Æthelred came to the English throne under a pall of mistrust. Æthelred was the second son of King Edgar, but Edgar’s reign is somewhat of a black-hole for historians due to the scant attention the few surviving sources give it. Historians have interpreted this as showing his 16-year reign was remarkably peaceful and stable – there was a marked down-turn in Viking raiding, and although King Edgar and his brother Eadwig at one point wholly partitioned the Kingdoms of Wessex and Mercia, the Kingdom was apparently peacefully reunited. Some have even ventured that King Edgar marked the high-point of Anglo-Saxon society. But this apogee would not last. Edgar failed to assure a smooth transition of power, and the landed Anglo-Saxon magnates were deeply split between his two sons: the fourteen-year old Edward and Æthelred, four years his junior. Though Edward was Edgar’s undisputed eldest son, and he initially acceded to the throne without challenge, his assent was not unanimous. He was prone to wild and violent outbursts, and unpredictable and alienating behaviour – an opposition quickly formed around Æthelred as an alternative candidate.
Murder of a Brother
Things came to a head in 978 CE, when Æthelred’s retainers murdered the young King Edward.
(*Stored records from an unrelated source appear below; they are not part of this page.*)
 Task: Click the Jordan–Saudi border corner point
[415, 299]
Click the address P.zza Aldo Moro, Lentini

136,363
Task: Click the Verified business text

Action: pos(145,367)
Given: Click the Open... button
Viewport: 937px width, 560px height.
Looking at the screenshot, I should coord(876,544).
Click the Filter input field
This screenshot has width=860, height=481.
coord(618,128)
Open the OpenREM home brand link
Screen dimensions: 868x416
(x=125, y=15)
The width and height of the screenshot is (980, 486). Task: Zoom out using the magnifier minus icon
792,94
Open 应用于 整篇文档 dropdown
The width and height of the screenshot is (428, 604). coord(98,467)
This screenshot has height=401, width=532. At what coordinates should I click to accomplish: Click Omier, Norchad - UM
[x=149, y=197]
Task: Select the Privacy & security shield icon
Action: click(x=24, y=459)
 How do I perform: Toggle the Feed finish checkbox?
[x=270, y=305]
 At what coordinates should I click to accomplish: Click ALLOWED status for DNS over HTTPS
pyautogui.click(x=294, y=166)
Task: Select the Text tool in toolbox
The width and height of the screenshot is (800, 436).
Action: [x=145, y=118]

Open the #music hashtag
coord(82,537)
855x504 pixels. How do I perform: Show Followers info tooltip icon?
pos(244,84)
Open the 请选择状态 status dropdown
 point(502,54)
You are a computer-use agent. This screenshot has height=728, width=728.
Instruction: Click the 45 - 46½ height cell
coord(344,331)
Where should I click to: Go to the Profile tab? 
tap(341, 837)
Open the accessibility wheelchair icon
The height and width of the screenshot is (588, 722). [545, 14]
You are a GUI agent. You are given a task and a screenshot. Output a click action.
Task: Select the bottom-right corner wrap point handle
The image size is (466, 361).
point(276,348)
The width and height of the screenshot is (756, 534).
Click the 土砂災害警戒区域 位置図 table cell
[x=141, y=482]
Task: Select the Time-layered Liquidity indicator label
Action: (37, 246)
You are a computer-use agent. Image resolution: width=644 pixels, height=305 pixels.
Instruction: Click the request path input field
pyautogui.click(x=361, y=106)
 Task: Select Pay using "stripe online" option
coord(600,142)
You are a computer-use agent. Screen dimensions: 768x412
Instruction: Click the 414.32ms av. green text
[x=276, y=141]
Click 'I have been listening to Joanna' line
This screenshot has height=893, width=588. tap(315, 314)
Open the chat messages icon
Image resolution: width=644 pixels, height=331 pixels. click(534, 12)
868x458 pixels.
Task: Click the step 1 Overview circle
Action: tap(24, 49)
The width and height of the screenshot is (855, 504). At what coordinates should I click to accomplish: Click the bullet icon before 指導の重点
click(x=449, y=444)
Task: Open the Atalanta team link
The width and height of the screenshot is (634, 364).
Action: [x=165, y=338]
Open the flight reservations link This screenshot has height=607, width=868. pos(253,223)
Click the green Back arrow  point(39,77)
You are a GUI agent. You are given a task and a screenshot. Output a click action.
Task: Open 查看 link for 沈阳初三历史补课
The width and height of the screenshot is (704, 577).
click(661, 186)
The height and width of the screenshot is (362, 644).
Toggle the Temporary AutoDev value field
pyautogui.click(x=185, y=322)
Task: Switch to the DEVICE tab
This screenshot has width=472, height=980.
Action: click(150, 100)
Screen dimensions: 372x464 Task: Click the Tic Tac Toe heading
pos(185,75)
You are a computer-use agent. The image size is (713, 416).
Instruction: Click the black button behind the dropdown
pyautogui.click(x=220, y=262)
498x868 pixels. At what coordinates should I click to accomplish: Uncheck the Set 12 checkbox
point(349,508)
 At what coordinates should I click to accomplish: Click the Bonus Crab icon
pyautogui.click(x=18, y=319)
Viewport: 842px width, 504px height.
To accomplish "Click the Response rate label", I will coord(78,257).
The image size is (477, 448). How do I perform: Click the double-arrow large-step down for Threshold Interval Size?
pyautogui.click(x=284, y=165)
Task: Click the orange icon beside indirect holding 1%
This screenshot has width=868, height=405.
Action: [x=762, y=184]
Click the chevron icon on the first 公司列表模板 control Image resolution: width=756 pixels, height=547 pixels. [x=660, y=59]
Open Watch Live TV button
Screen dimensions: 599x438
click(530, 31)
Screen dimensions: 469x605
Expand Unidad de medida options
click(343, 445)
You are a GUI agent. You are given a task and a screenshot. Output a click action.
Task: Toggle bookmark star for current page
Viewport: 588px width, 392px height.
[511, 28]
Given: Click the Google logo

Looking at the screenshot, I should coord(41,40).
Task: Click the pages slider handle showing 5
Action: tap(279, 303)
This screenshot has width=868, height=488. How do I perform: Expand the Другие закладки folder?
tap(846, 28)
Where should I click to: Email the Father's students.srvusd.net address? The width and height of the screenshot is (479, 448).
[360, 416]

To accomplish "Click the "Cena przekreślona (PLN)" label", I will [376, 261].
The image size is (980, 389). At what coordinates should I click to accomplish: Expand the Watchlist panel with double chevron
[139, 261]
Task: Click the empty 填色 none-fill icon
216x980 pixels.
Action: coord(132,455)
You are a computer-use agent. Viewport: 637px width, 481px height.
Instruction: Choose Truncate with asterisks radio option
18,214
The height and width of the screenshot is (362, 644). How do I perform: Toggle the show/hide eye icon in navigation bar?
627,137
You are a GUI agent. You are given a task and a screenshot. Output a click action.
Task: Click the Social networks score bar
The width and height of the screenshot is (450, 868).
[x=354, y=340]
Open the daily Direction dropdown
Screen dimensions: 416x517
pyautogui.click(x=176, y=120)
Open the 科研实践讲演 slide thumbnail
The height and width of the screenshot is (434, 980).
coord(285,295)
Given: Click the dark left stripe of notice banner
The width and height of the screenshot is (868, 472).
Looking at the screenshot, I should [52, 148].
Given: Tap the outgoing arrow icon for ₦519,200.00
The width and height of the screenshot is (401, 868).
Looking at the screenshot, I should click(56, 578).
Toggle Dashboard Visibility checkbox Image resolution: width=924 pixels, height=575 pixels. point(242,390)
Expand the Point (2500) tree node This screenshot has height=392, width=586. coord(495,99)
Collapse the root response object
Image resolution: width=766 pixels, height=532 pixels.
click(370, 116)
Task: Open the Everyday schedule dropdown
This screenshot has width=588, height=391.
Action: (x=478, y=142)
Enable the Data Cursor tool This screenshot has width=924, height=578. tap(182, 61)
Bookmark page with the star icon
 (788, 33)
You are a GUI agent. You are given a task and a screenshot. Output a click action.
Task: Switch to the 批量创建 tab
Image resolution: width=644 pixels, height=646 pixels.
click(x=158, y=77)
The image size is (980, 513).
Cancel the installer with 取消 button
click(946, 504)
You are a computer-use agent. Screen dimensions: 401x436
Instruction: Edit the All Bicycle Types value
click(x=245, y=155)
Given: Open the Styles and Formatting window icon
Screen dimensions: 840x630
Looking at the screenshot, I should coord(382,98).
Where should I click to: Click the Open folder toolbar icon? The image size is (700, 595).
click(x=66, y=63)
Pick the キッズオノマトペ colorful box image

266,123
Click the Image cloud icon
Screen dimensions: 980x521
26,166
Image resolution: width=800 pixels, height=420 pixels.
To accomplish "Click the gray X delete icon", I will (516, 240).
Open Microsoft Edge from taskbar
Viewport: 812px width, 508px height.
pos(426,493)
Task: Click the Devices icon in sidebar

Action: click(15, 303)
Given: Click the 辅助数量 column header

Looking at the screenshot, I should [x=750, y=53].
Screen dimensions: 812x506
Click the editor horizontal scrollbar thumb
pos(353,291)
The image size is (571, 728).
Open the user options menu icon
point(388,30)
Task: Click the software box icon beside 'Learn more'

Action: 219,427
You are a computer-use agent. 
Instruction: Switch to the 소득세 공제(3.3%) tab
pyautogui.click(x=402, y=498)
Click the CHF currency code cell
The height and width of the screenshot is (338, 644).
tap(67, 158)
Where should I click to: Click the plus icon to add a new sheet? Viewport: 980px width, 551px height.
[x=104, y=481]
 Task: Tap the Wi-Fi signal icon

Æthelred himself was still only 12 years of age at the oldest, and so cannot be assigned much responsibility for the maneuvering which resulted in his accession – Anglo-Saxon writers have been quick to blame Aethelred’s mother Queen Ælfthryth, but historians are wary that this plays into ‘scheming woman’ tropes that were the common saw of misogynist ecclesiastical writers. But nevertheless, the seizure of power by Æthelred’s faction was widely seen as a shocking and unprincipled action which deeply tarnished the legitimacy of the throne. Whilst Anglo-Saxon society was deeply violent, such a naked and un-Christian power-grab was unseemly and uncomfortable.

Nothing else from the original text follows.